Wednesday, July 25, 2012

Tallest Man on Earth's live set takes listeners to new heights

For someone who goes by a stage name like The Tallest Man on Earth, Kristian Matsson spends a lot of time hunched over. The Swedish folk singer has captivated audiences with his stripped back acoustic sound, so you might expect his show to have at least some sort of impressive visual element to match. But on stage, he really isn't much to look at.

His beanpole figure is stretched into an awkward gait, sometimes playing while lifting one foot off the ground. He doesn't say much on stage either, but proves he's savvy enough to play off a crowd. There's more than a few performers who likely couldn't get away with such a lack of attention to their posture, or with such a stripped back presentation. But here's the thing: Matsson is so talented it doesn't matter.

Kristian Matsson knows just what to do to hold a crowd spellbound.

To the contrary, it even works in his favor because it forces you to focus on exactly what he is doing. Many shows today invest heavily into fancy light shows, or take up half the stage with effect pedals and switchboards. Unquestionably, there have been phenomenal artists who have employed those tools to brilliant use, but Matsson excels in something that seems to be becoming a lost art. He goes on stage alone with nothing more than a guitar, a piano, and minimal stage lighting, and he captures a crowd.

It's easy to say he succeeded, if the turnout was any indicator. I make an effort to be one of the first to arrive at shows, but I arrived at the venue a full hour before the doors even opened and was already behind the eight ball. I haven't stood in a line that long since I saw Paul McCartney.

The results were certainly worth it. His set was comprised of several top selections from his latest, There's No Leaving Now, as well as fan favorites from his two previous albums. His voice is rough, raw and loud, but there's a sheer beauty to what he sings and plays.

His lyrics, read literally, often seem to lack focus or at times don't even make sense. But what he's trying to do is convey a certain mood or communicate a particular set of imagery. There's a rural, nature motif in much of his material. In fact, two of his popular songs are built around references to avian wildlife: Where Do My Bluebird Fly" and "Sometimes the Blues is Just a Passing Bird." It practically allows you to picture the Swedish countryside in your mind's eye.

His namesake song, "The Gardener," was a fan favorite, as Matsson expresses his desire to "stay the tallest man in your eyes, babe." He let the crowd take over and sing the final refrain. The lively "King of Spain" was another standout, as the opening chords had the crowd clapping along. Matsson's foot stomp during the song's final long hold note was also a great moment.

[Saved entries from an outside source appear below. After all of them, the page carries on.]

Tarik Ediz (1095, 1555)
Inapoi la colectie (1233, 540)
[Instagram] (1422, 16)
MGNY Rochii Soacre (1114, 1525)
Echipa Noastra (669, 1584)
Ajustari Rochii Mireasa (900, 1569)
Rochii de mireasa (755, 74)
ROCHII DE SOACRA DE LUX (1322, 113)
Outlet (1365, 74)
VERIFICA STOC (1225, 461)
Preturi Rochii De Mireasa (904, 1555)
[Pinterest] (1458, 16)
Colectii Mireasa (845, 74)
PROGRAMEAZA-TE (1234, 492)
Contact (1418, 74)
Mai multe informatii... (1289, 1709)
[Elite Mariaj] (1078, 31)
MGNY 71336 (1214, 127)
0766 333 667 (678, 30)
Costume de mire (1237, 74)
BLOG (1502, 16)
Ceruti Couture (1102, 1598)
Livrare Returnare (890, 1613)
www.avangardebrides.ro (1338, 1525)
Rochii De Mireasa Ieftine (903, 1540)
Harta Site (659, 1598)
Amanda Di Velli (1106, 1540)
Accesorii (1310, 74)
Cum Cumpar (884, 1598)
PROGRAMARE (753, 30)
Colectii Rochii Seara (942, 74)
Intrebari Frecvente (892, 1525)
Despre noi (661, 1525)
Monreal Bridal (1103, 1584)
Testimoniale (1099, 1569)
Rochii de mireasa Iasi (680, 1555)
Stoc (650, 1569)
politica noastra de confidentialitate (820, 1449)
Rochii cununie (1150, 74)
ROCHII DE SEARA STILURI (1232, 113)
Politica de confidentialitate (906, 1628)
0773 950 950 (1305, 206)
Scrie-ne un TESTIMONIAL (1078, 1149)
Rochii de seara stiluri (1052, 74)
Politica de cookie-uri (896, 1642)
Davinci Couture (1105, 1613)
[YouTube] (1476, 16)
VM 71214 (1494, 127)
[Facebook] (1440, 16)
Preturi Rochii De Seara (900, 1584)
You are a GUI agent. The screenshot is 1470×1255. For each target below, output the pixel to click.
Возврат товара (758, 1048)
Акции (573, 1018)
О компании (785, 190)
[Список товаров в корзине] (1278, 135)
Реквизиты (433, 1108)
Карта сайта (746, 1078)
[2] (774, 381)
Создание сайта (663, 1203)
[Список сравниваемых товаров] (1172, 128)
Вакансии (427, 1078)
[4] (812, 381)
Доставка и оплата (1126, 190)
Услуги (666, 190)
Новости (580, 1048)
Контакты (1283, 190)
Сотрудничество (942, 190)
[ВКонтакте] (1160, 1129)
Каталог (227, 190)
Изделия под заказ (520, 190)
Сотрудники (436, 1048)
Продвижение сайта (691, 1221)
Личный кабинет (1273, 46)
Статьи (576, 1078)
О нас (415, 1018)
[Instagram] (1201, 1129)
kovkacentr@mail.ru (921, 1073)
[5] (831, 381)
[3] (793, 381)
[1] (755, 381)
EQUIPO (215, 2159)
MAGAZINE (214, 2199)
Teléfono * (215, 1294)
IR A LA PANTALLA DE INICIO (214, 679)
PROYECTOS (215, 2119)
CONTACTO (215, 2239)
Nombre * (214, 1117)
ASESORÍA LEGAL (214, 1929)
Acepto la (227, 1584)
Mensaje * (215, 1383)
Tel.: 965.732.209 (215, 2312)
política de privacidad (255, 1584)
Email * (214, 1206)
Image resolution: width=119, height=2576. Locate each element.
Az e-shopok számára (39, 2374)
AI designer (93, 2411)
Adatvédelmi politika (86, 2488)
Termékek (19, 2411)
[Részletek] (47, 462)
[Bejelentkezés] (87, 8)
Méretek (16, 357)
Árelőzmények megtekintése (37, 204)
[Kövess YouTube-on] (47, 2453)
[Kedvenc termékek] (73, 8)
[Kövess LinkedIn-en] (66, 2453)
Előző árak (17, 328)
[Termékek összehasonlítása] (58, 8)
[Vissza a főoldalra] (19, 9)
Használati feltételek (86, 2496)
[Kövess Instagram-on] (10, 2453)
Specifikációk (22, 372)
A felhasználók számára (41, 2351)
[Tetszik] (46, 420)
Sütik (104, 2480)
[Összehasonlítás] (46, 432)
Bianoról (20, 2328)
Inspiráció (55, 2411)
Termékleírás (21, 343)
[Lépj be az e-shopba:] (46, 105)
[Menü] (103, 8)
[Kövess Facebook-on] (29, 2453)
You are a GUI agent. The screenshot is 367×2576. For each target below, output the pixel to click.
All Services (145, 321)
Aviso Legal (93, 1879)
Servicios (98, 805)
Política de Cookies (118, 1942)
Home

Tim Showalter from Strand of Oaks lets that fiery feeling spill forth.

Of course, the newer material didn't disappoint either. Hearing "1904" without the iconic lead guitar in the opening was certainly a change of pace for a song that I've played way too many times as it is. Hearing only the rhythm guitar was actually an improvement, I daresay. When he turned to the piano for "There's No Leaving Now," he proved his talents don't end with the six string. His playing became even more heartfelt and expressive. His chords were simple, but also melodious and heart rending.

During his encore, he played "Revelation Blues," another personal favorite from There's No Leaving Now, before closing with "The Dreamer," the defacto title track from Sometimes the Blues is Just a Passing Bird EP. The sheer elegance and beauty of the piece was truly something to behold.

Philadelphia-based Strand of Oaks kicked off the evening with a tantalizing blend of dusty rugged folk rock. Tim Showalter looked like a frontiersman with his long flowing mane, and delighted the crowd with odes to  drinking 40s and John F. Kennedy. He impressed with his mellow croon, but like Matisson proved he was capable of reaching deep and unleashing torrents of emotion.